● **GOAL**
Reproduce the passage on earnings risk over the business cycle word for word, between "How Does Earnings" and "than in expansions.", inclusive.

● **DOCUMENT SEGMENT**

How Does Earnings Risk Vary Over the Business Cycle?
The conventional wisdom in the earnings dynamics literature has long been that earnings shocks have countercyclical variance–or equivalently, the variance of shocks becomes larger in recessions. While this view is consistent with the plausible idea that many individuals experience large negative shocks in recessions, it also implies, perhaps less plausibly, that, with a larger variance, many more individuals experience larger positive shocks in recessions than in expansions.
In Guvenen, Ozkan, and Song (2014), we have documented two sets of results. First, we revisited the question of counter-cyclicality and found that the variance of idiosyncratic earnings shocks is not countercyclical at all–in fact, it is virtually flat over the business cycle. Instead, it is the left-skewness of shocks that is strongly countercyclical: that is, during recessions, the upper end of the shock distribution collapses–large upward earnings increases become less likely–whereas the bottom end expands–large drops in earnings become more likely. Thus, while the dispersion of shocks does not increase, shocks become more left skewed and, hence, risky during recessions.
A second question we address in this paper is whether there are any observable characteristics that can be measured prior to the recession that predict a worker’s fortunes during a recession. This would represent a different kind of risk than the purely idiosyncratic kind that receives most of the attention in macro/labor work. This is because such risks can be thought of as a “factor structure” whereby an aggregate shock translates differently to workers with different characteristics. Because we have panel data on individuals we can construct observable variables based on the work history of each worker and see if they predict his fortunes during a recession (and similarly during an expansion). We found that one such variable–the 5-year average earnings of a worker immediately prior to a recession–strongly predicts how much the worker will suffer during the recession. For example, prime-age workers that enter a recession with high earnings suffer substantially less compared with those who enter with low earnings. During the Great Recession, workers who were at the 10th percentile before the recession lost 18% more in earnings than workers who were at the 90th percentile before the recession. Interestingly, the Great Recession was not unique: the 1980-83 double dip recession displayed just as strong a factor structure. This implies a large expansion of inequality during the recession that results from a predictable factor structure.

● **MATERIAL**
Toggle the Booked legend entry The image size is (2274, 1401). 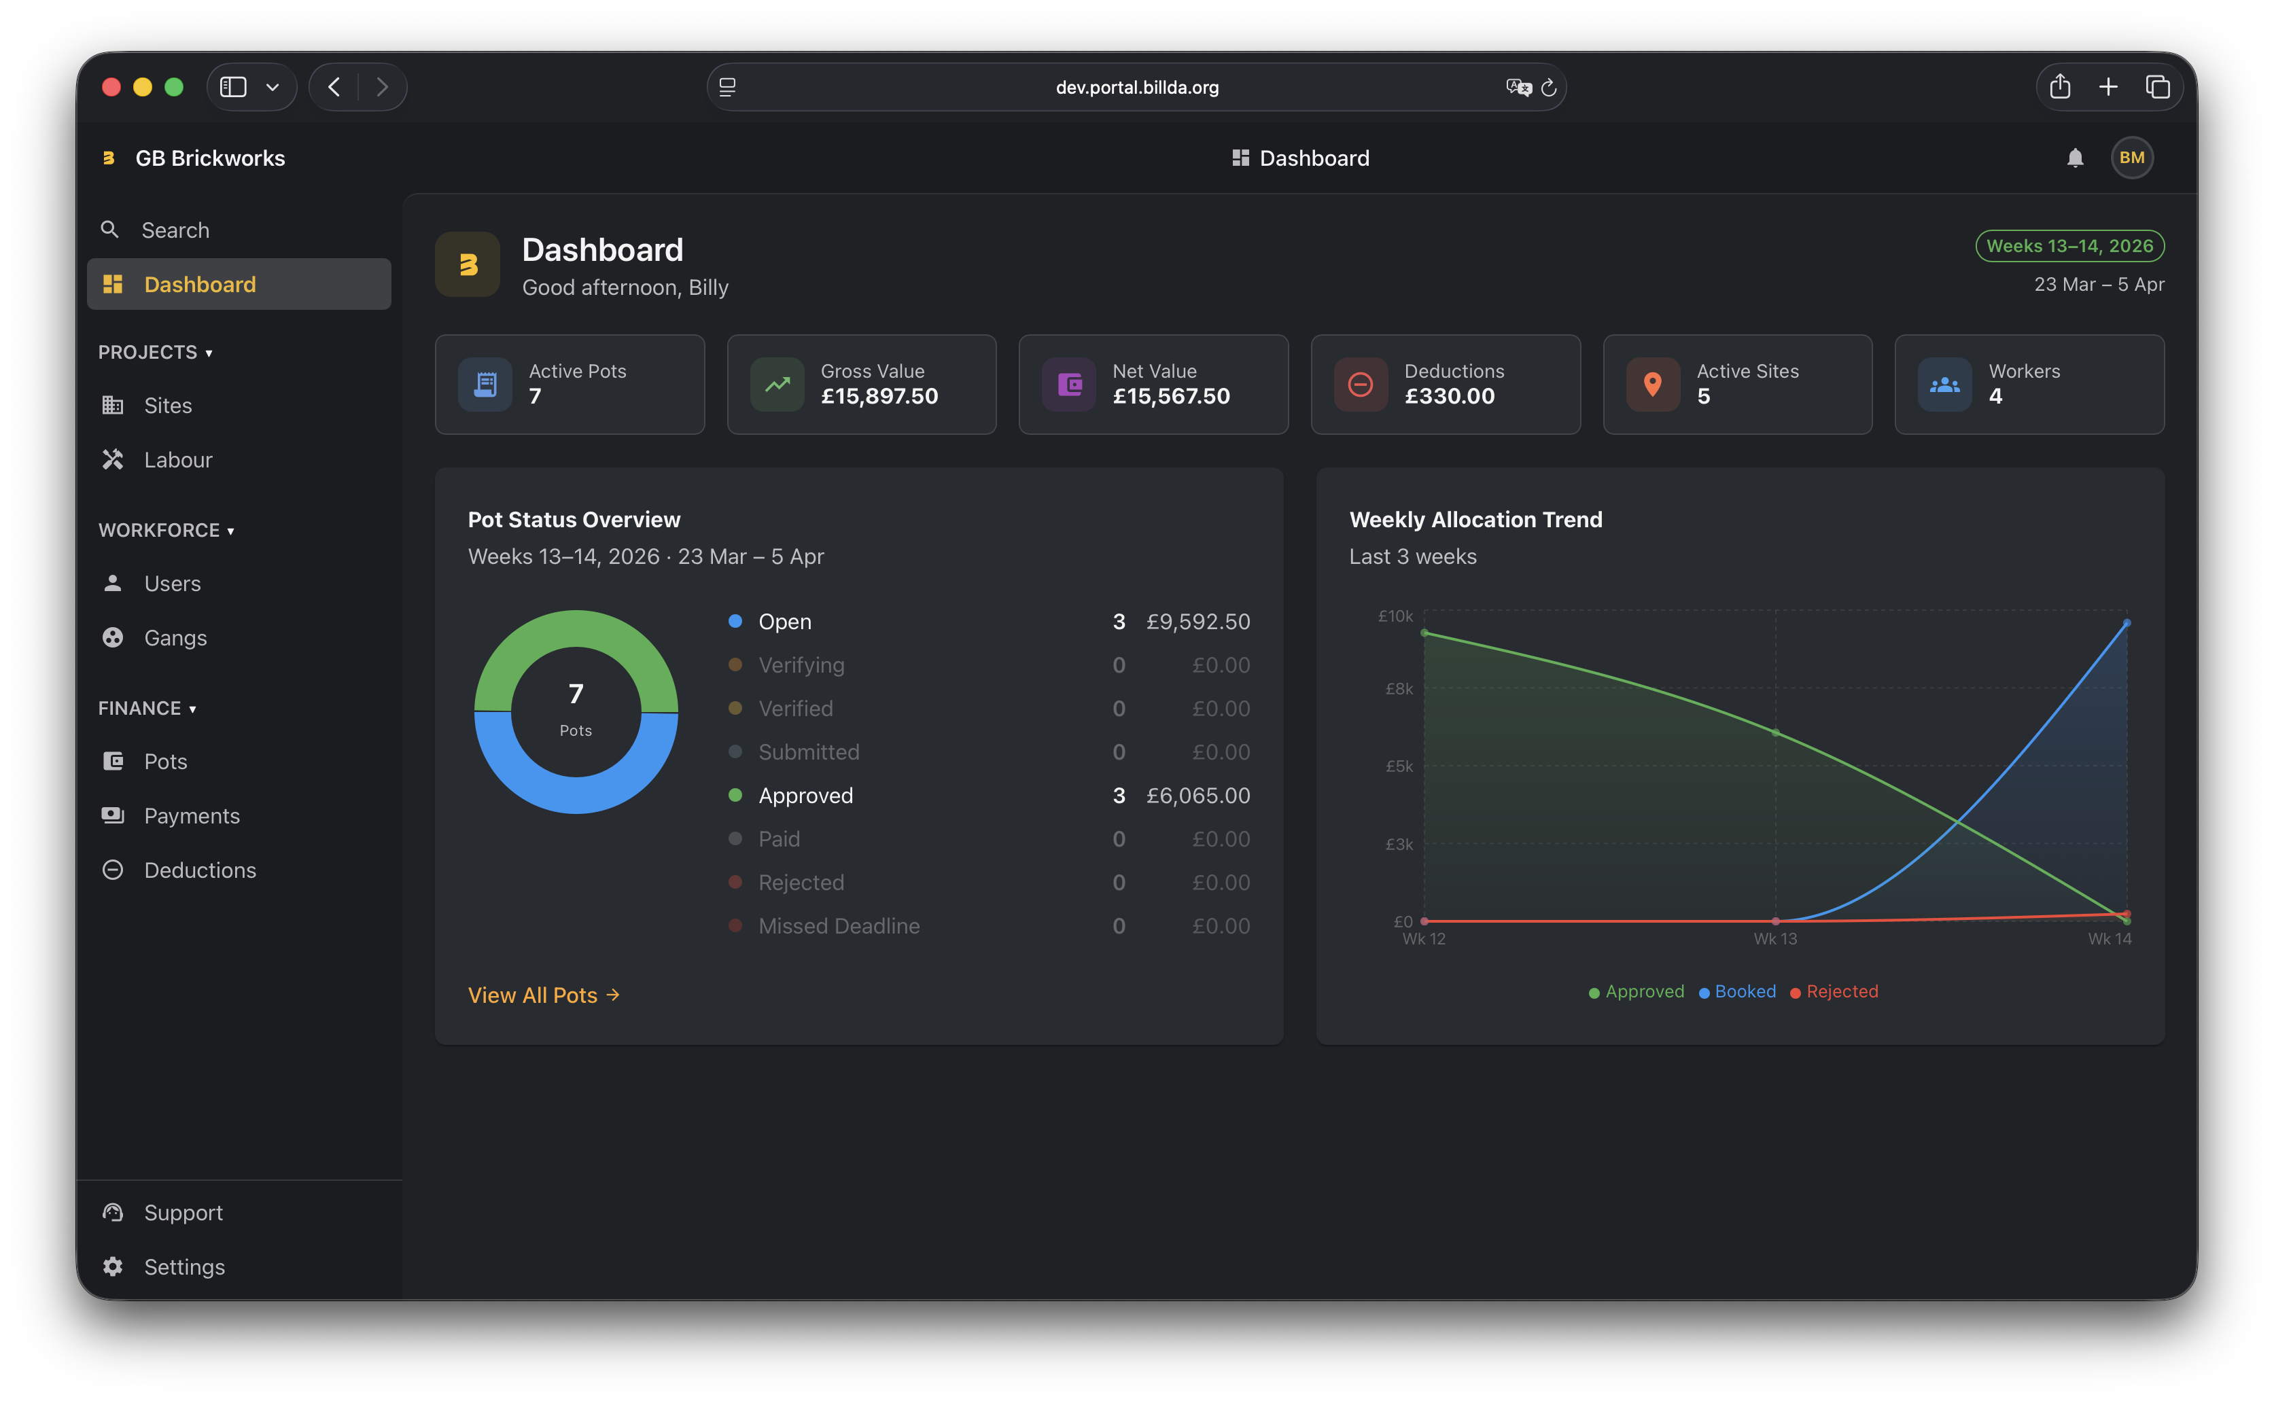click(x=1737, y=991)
--
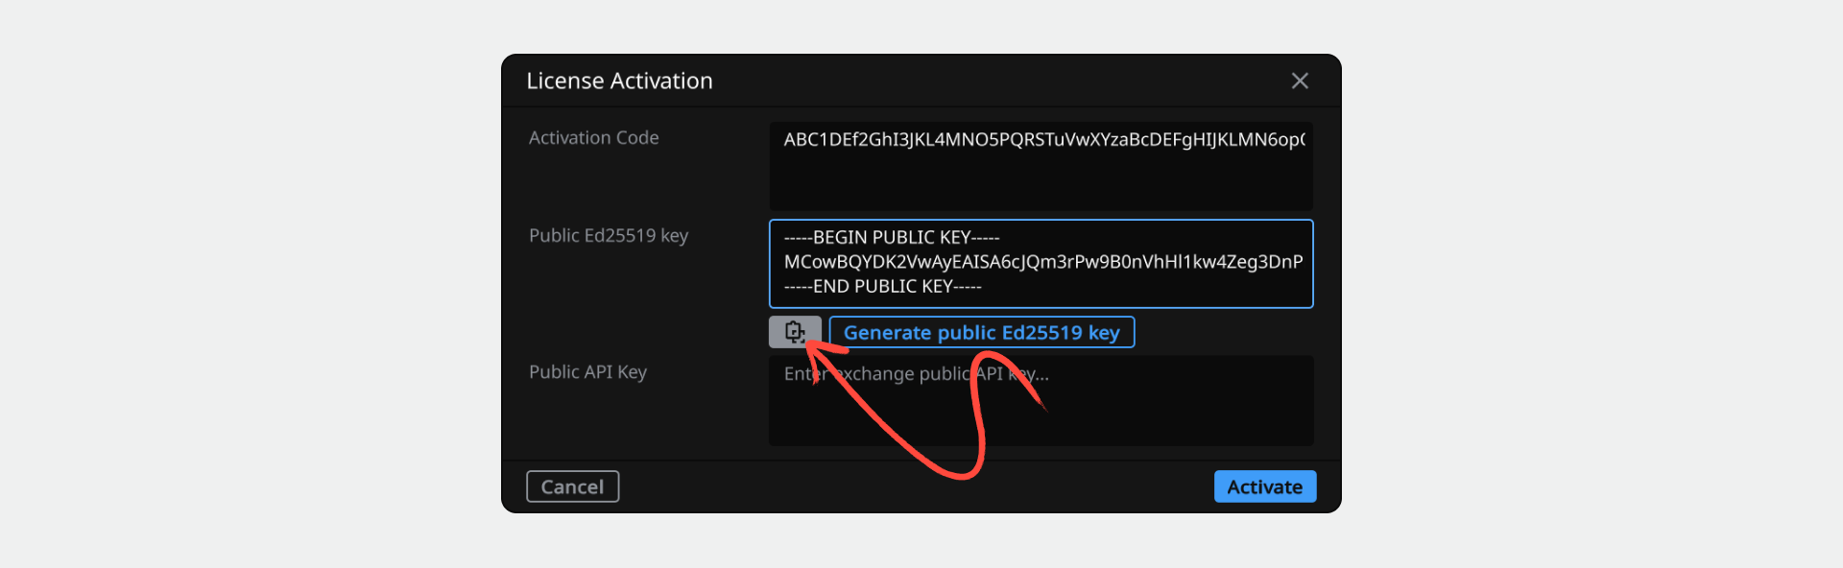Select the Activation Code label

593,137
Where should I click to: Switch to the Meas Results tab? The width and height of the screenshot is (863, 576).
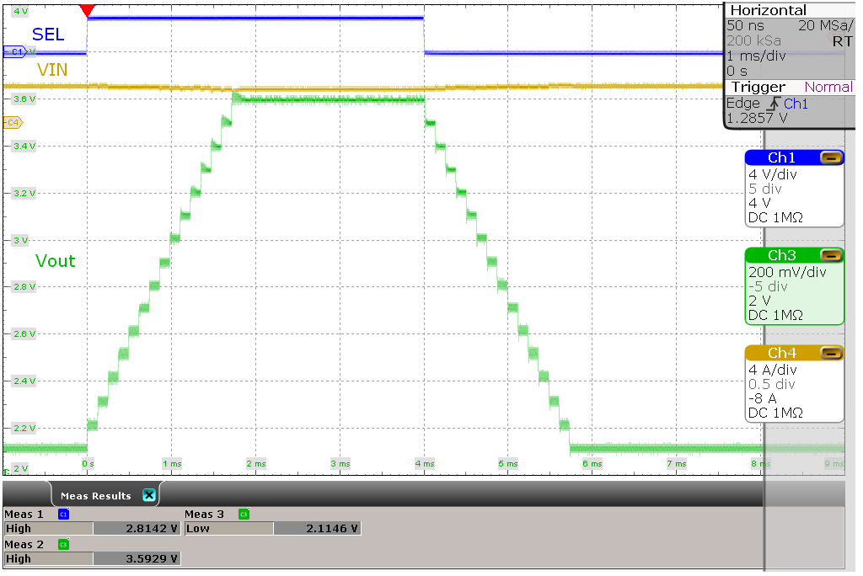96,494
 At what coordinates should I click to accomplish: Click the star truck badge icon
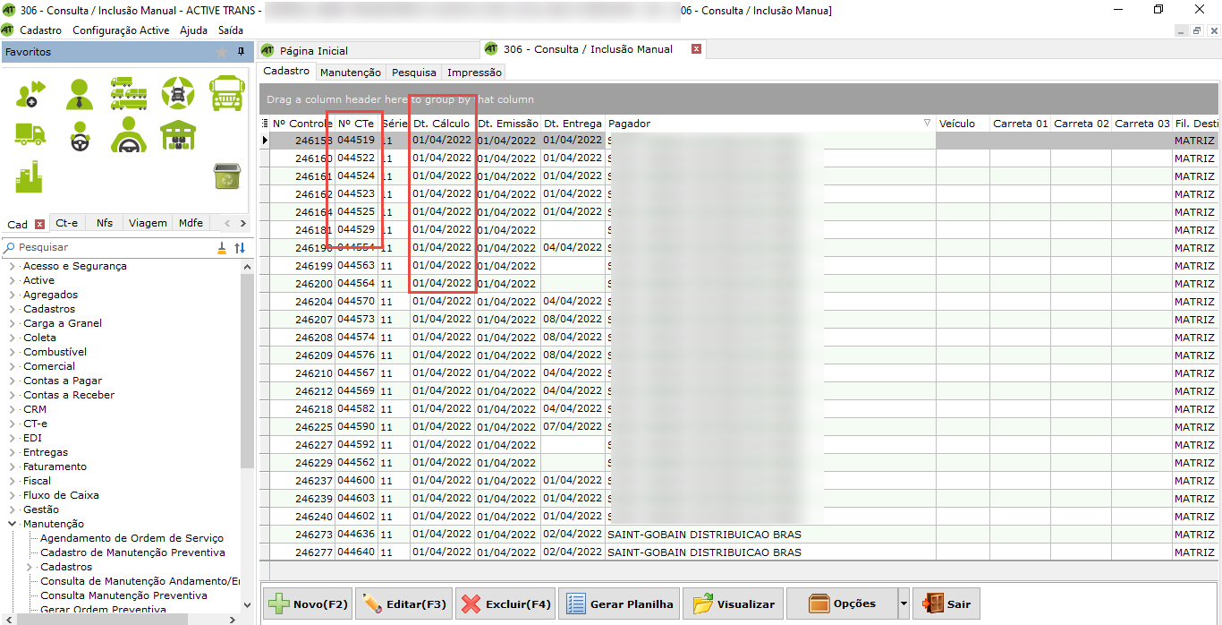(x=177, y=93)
* * *
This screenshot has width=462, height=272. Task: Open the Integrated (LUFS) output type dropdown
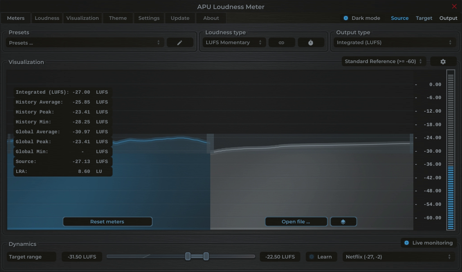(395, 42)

● **EXPECTED ANSWER**
How Does Earnings Risk Vary Over the Business Cycle?
The conventional wisdom in the earnings dynamics literature has long been that earnings shocks have countercyclical variance–or equivalently, the variance of shocks becomes larger in recessions. While this view is consistent with the plausible idea that many individuals experience large negative shocks in recessions, it also implies, perhaps less plausibly, that, with a larger variance, many more individuals experience larger positive shocks in recessions than in expansions.